How can I parse free text (Twitter tweets) against a large database of values?

Suppose I have a database containing 500,000 records, each of which represents, say, an animal. What would be the best approach for parsing 140 character tweets to identify matching entries by animal name? For example, on this line ...

"I went down into the forest during the day and could not believe my eyes: I saw a giant polar bear who had a picnic with a red squirrel."

... I would like to mention the phrases "giant polar bear" and "red squirrel" as they appear in my database.

This poses me as a problem that has probably been resolved many times, but from where I am sitting, it looks overly intense - repeating every db entry that checks for consistency in a string is certainly a crazy way to do this.

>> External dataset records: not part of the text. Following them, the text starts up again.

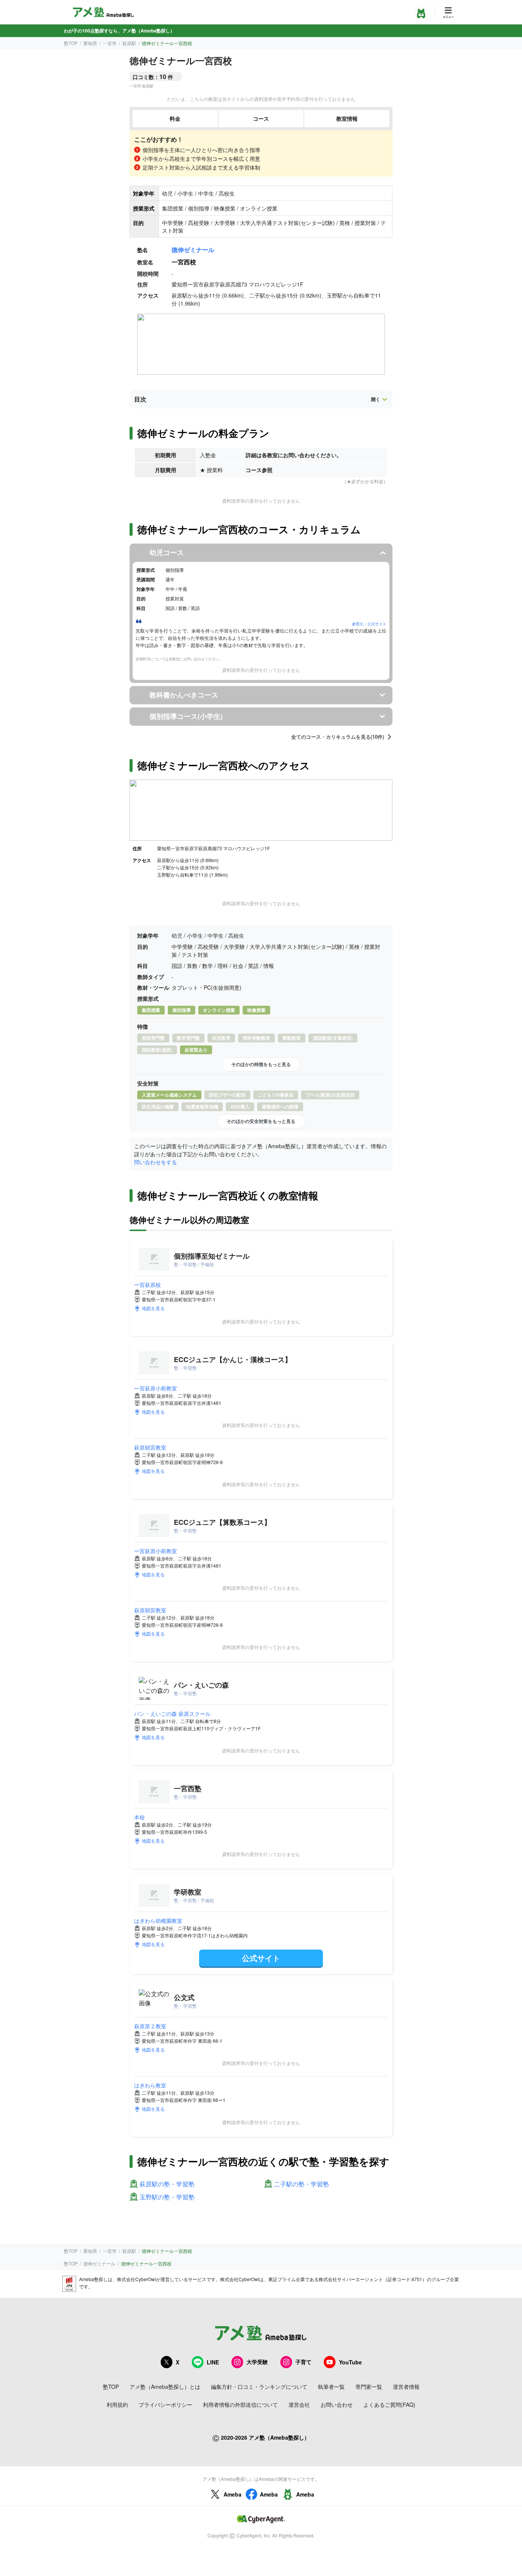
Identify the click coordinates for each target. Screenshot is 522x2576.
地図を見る (153, 1308)
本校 (139, 1817)
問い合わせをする (155, 1162)
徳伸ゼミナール (193, 249)
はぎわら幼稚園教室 (158, 1920)
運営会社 (299, 2404)
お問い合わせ (337, 2404)
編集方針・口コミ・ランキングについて (259, 2386)
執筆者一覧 (331, 2386)
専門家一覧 (368, 2386)
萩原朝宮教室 (150, 1447)
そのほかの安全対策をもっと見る (261, 1121)
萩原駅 (129, 43)
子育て (303, 2362)
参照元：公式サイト (369, 623)
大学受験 (257, 2362)
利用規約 (117, 2404)
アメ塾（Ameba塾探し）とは (165, 2386)
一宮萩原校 (147, 1284)
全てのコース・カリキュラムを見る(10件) (337, 736)
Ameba (233, 2494)
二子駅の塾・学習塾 (301, 2184)
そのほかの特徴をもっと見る (261, 1064)
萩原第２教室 (150, 2026)
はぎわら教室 (150, 2085)
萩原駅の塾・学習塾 (167, 2184)
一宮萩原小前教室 (155, 1388)
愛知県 (90, 43)
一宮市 (110, 43)
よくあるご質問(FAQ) (389, 2404)
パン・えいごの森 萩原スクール (172, 1713)
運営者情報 (406, 2386)
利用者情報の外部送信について (240, 2404)
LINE (213, 2362)
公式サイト (261, 1957)
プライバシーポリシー (165, 2404)
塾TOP (71, 43)
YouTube (350, 2362)
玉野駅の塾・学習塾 (167, 2197)
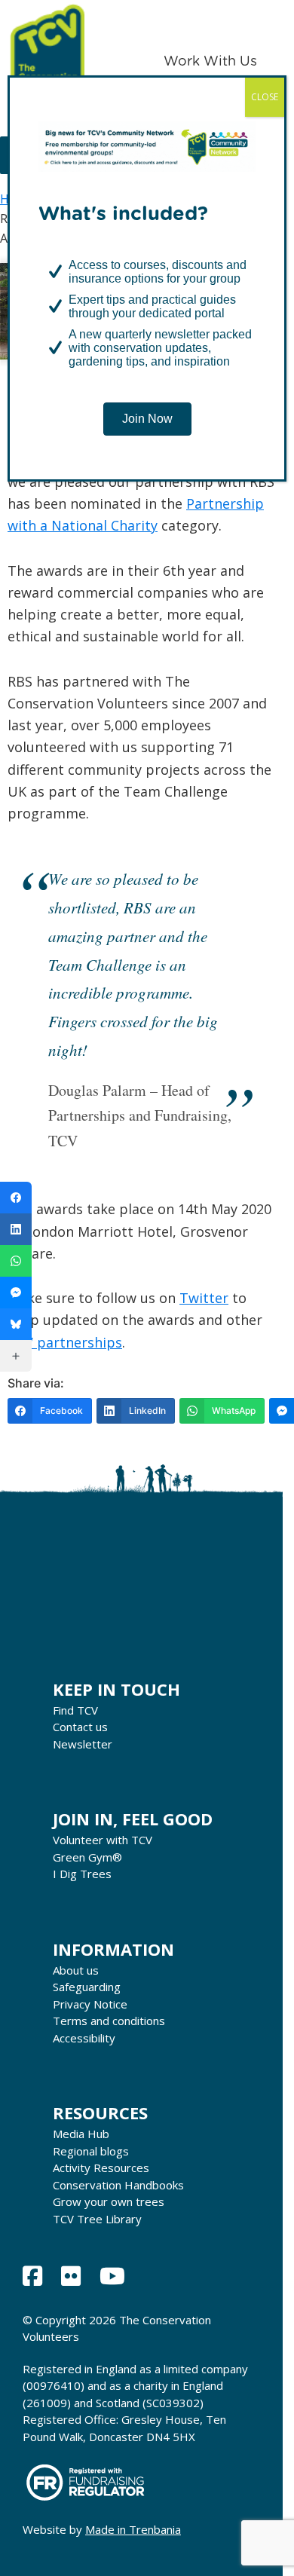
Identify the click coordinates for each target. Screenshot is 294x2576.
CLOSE (264, 96)
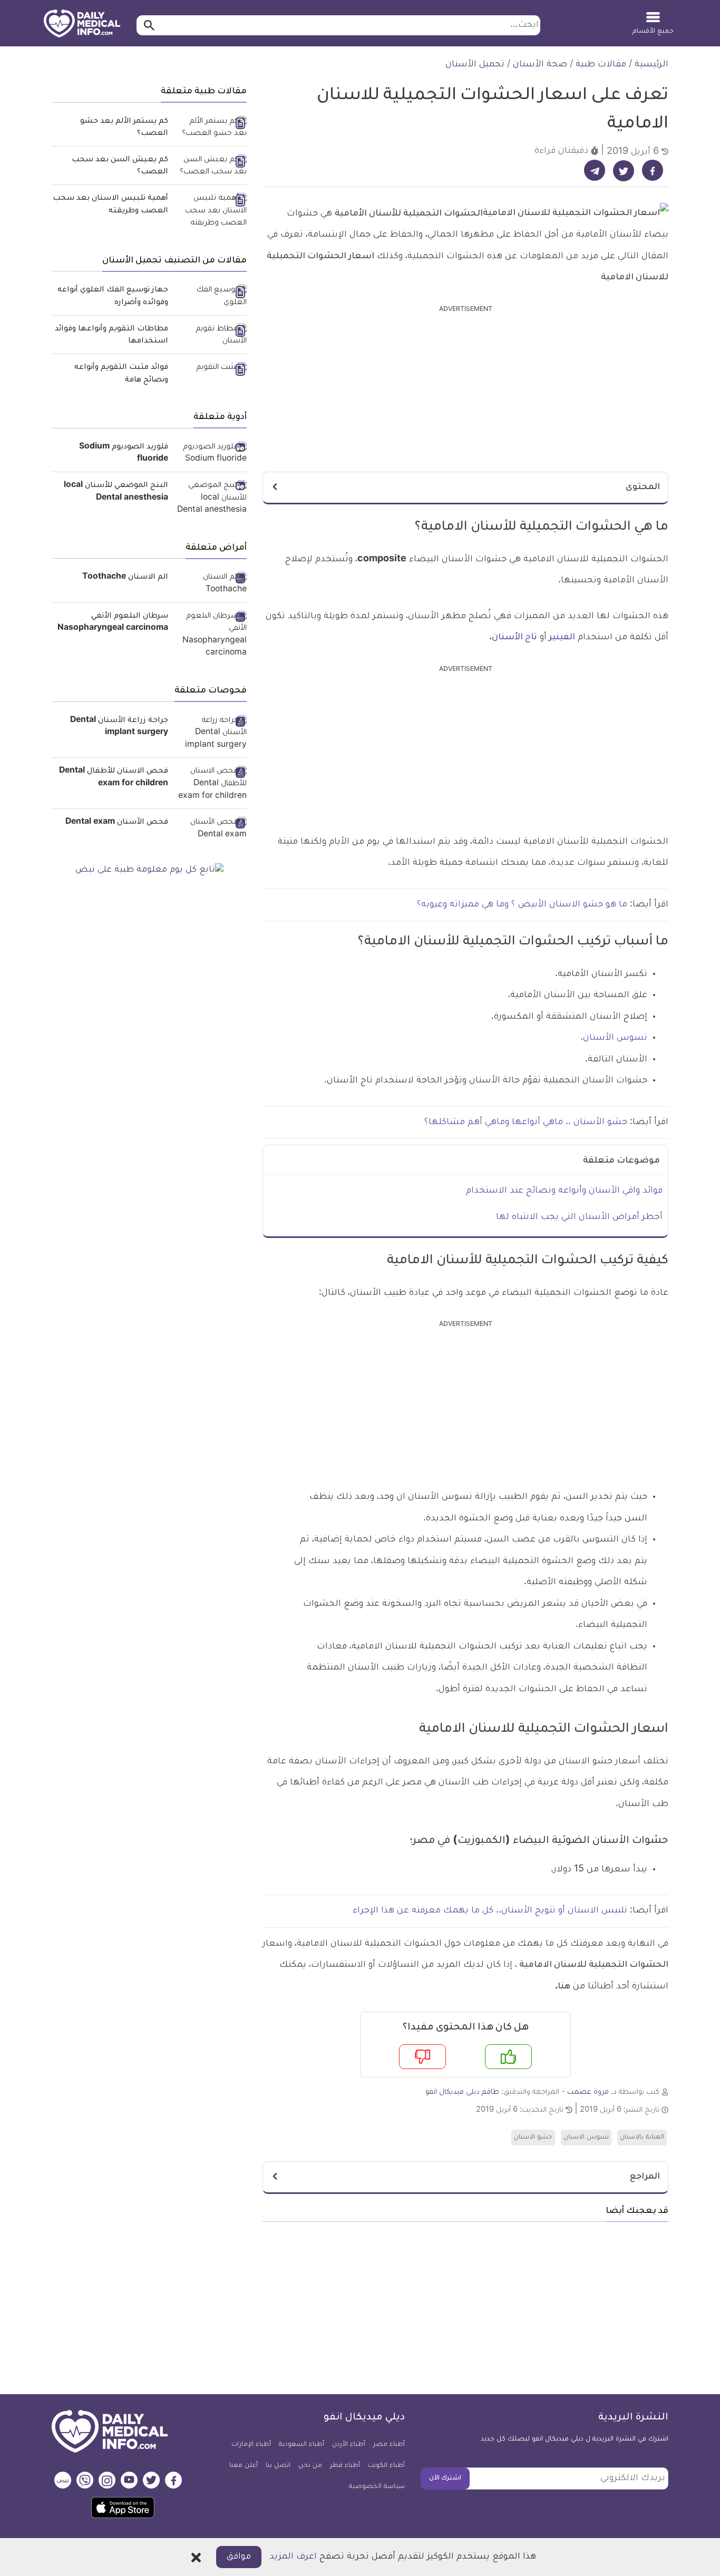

Can any of those who have received a compi degree have saved me from my suffering? I work in C # if that matters. Hurrah!

+4
source share
4 answers

Assuming the database is pretty static, use a color filter . This is a degenerate form of a hash table that stores only bits indicating the presence of a value, without storing the value itself. This is probable, because hashes can collide, so every hit requires a full search. But a 1 MB flowering filter with 500,000 entries can have at least 0.03% false positives.

Some math: To get this low speed, up to 23 hash codes are required, each of which has 23 bits of entropy, a total of 529 bits. Bob Jenkins 64-bit hash function generates 192 bits of entropy in a single pass (if you use unregistered variables in hash() , which Bob quotes as possibly as “mediocre” hash), which requires no more than three passes. Due to how flowering filters work, you don’t need all the entropy for each request, as most search queries will report a skip before moving on to the 23rd hash code.

EDIT: You will obviously have to parse words from the text. A search for each instance of /\b\w+\b/ is likely to be performed for the first version.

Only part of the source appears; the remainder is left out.